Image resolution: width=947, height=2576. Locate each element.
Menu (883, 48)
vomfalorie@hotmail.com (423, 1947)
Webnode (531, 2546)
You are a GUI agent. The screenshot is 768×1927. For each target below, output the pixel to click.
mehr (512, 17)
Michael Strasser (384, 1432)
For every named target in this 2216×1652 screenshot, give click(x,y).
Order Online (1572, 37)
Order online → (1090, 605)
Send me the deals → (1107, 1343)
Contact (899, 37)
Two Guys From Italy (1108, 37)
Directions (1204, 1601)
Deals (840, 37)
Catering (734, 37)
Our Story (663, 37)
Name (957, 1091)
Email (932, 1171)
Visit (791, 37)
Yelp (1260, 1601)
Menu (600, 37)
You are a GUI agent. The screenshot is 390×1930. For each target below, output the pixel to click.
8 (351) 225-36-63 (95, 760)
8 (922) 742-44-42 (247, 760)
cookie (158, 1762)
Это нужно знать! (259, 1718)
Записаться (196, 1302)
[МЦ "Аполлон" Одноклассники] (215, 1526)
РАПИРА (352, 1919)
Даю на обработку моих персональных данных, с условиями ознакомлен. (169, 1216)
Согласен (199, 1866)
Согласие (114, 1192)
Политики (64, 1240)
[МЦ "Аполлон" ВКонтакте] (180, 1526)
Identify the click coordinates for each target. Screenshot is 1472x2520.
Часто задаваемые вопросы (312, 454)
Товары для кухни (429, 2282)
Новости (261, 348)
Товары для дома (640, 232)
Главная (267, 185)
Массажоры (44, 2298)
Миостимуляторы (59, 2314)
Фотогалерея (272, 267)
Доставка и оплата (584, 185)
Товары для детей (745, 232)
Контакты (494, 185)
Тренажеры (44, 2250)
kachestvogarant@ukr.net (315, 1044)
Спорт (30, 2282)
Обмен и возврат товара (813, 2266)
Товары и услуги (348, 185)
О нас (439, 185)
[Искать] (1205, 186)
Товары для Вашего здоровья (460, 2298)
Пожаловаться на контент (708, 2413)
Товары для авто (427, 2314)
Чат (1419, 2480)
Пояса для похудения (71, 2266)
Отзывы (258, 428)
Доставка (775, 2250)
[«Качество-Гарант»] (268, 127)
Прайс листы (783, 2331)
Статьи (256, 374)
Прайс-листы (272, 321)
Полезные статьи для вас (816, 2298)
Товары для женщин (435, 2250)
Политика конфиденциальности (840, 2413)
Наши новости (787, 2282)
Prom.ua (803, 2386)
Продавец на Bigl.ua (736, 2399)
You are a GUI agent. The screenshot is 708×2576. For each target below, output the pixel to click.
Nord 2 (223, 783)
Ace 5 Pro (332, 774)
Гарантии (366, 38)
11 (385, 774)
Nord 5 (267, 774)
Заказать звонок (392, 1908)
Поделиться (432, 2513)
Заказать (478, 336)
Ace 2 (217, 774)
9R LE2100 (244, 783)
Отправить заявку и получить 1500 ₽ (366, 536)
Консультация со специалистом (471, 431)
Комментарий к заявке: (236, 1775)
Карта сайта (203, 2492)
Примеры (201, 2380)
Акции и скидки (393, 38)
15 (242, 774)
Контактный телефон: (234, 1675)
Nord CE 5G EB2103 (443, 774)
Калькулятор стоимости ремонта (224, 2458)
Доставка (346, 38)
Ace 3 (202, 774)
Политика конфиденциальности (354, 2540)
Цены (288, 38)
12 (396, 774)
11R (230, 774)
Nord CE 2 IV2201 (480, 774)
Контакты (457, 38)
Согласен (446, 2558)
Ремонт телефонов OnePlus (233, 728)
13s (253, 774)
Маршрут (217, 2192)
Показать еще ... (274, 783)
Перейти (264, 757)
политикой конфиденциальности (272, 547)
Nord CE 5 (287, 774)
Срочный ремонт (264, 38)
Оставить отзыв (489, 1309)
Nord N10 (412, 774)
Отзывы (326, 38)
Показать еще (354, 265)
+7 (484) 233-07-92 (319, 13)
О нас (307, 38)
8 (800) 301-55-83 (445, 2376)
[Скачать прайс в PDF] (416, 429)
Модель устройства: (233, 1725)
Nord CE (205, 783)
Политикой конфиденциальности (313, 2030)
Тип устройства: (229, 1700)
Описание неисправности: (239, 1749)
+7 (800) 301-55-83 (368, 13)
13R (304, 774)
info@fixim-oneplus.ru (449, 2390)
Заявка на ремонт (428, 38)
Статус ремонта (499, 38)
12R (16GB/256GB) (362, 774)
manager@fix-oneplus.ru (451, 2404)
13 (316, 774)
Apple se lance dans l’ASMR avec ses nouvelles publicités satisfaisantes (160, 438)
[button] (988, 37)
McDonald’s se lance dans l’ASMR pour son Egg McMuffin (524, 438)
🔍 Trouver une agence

Work task = Transcribe each line of the data exactly, skipping none.

Answer to this problem =
Image resolution: width=947, height=2576. Locate each element.
Menu (883, 48)
vomfalorie@hotmail.com (423, 1947)
Webnode (531, 2546)
You are a GUI agent. The screenshot is 768×1927. For each target below, output the pixel to click.
mehr (512, 17)
Michael Strasser (384, 1432)
For every named target in this 2216×1652 screenshot, give click(x,y).
Order Online (1572, 37)
Order online → (1090, 605)
Send me the deals → (1107, 1343)
Contact (899, 37)
Two Guys From Italy (1108, 37)
Directions (1204, 1601)
Deals (840, 37)
Catering (734, 37)
Our Story (663, 37)
Name (957, 1091)
Email (932, 1171)
Visit (791, 37)
Yelp (1260, 1601)
Menu (600, 37)
You are a GUI agent. The screenshot is 390×1930. For each target below, output the pixel to click.
8 (351) 225-36-63 (95, 760)
8 (922) 742-44-42 (247, 760)
cookie (158, 1762)
Это нужно знать! (259, 1718)
Записаться (196, 1302)
[МЦ "Аполлон" Одноклассники] (215, 1526)
РАПИРА (352, 1919)
Даю на обработку моих персональных данных, с условиями ознакомлен. (169, 1216)
Согласен (199, 1866)
Согласие (114, 1192)
Политики (64, 1240)
[МЦ "Аполлон" ВКонтакте] (180, 1526)
Identify the click coordinates for each target. Screenshot is 1472x2520.
Часто задаваемые вопросы (312, 454)
Товары для кухни (429, 2282)
Новости (261, 348)
Товары для дома (640, 232)
Главная (267, 185)
Массажоры (44, 2298)
Миостимуляторы (59, 2314)
Фотогалерея (272, 267)
Доставка и оплата (584, 185)
Товары для детей (745, 232)
Контакты (494, 185)
Тренажеры (44, 2250)
kachestvogarant@ukr.net (315, 1044)
Спорт (30, 2282)
Обмен и возврат товара (813, 2266)
Товары и услуги (348, 185)
О нас (439, 185)
[Искать] (1205, 186)
Товары для Вашего здоровья (460, 2298)
Пожаловаться на контент (708, 2413)
Товары для авто (427, 2314)
Чат (1419, 2480)
Пояса для похудения (71, 2266)
Отзывы (258, 428)
Доставка (775, 2250)
[«Качество-Гарант»] (268, 127)
Прайс листы (783, 2331)
Статьи (256, 374)
Прайс-листы (272, 321)
Полезные статьи для вас (816, 2298)
Товары для женщин (435, 2250)
Политика конфиденциальности (840, 2413)
Наши новости (787, 2282)
Prom.ua (803, 2386)
Продавец на Bigl.ua (736, 2399)
You are a GUI agent. The screenshot is 708×2576. For each target below, output the pixel to click.
Nord 2 (223, 783)
Ace 5 Pro (332, 774)
Гарантии (366, 38)
11 (385, 774)
Nord 5 (267, 774)
Заказать звонок (392, 1908)
Поделиться (432, 2513)
Заказать (478, 336)
Ace 2 (217, 774)
9R LE2100 (244, 783)
Отправить заявку и получить 1500 ₽ (366, 536)
Консультация со специалистом (471, 431)
Комментарий к заявке: (236, 1775)
Карта сайта (203, 2492)
Примеры (201, 2380)
Акции и скидки (393, 38)
15 (242, 774)
Контактный телефон: (234, 1675)
Nord CE 5G EB2103 (443, 774)
Калькулятор стоимости ремонта (224, 2458)
Доставка (346, 38)
Ace 3 (202, 774)
Политика конфиденциальности (354, 2540)
Цены (288, 38)
12 (396, 774)
11R (230, 774)
Nord CE 2 IV2201 (480, 774)
Контакты (457, 38)
Согласен (446, 2558)
Ремонт телефонов OnePlus (233, 728)
13s (253, 774)
Маршрут (217, 2192)
Показать еще ... (274, 783)
Перейти (264, 757)
политикой конфиденциальности (272, 547)
Nord CE 5 (287, 774)
Срочный ремонт (264, 38)
Оставить отзыв (489, 1309)
Nord N10 (412, 774)
Отзывы (326, 38)
Показать еще (354, 265)
+7 (484) 233-07-92 (319, 13)
О нас (307, 38)
8 (800) 301-55-83 (445, 2376)
[Скачать прайс в PDF] (416, 429)
Модель устройства: (233, 1725)
Nord CE (205, 783)
Политикой конфиденциальности (313, 2030)
Тип устройства: (229, 1700)
Описание неисправности: (239, 1749)
+7 (800) 301-55-83 (368, 13)
13R (304, 774)
info@fixim-oneplus.ru (449, 2390)
Заявка на ремонт (428, 38)
Статус ремонта (499, 38)
12R (16GB/256GB) (362, 774)
manager@fix-oneplus.ru (451, 2404)
13 (316, 774)
Apple se lance dans l’ASMR avec ses nouvelles publicités satisfaisantes (160, 438)
[button] (988, 37)
McDonald’s se lance dans l’ASMR pour son Egg McMuffin (524, 438)
🔍 Trouver une agence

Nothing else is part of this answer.